I wondered which law professor he wanted to check with; he jotted down my address and agreed to send his statement to me. When I handed him the twenty-dollar bill we had agreed on before we started, he was reluctant to take it for only a half hour’s work.
“Look, if it had taken you twenty hours, the price still would have been the twenty we agreed on.”
He thought that was valid. I dropped him back at the St. John’s University parking lot; we shook hands solemnly and I’m not too sure what the long searching look was supposed to discover, but I do know that, if needed, Tom Dawson would be one hell of a witness.

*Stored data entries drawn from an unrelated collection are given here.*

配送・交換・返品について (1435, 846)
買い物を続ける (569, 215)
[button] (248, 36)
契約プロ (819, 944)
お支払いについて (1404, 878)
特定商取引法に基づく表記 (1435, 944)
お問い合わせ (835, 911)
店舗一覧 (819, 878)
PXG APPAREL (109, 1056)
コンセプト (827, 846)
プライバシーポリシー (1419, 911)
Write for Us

I’m not sure of the basis of suspicion on the part of a nineteen-year-old with little or no experience of the world, but I do know what was making me uneasy. After nearly twenty years on the job, there are certain truths: the witness you have to interview never lives on the first floor of a walk-up building, it is always the top floor; if there is a stack of fifty records containing the one important piece of information, it will be found in the forty-eighth or forty-ninth, never in the first ten or twenty; if you restrain and try to subdue some nut who is beating hell out of his wife, said wife will immediately grab the first thing handy and try to beat the hell out of you for interfering.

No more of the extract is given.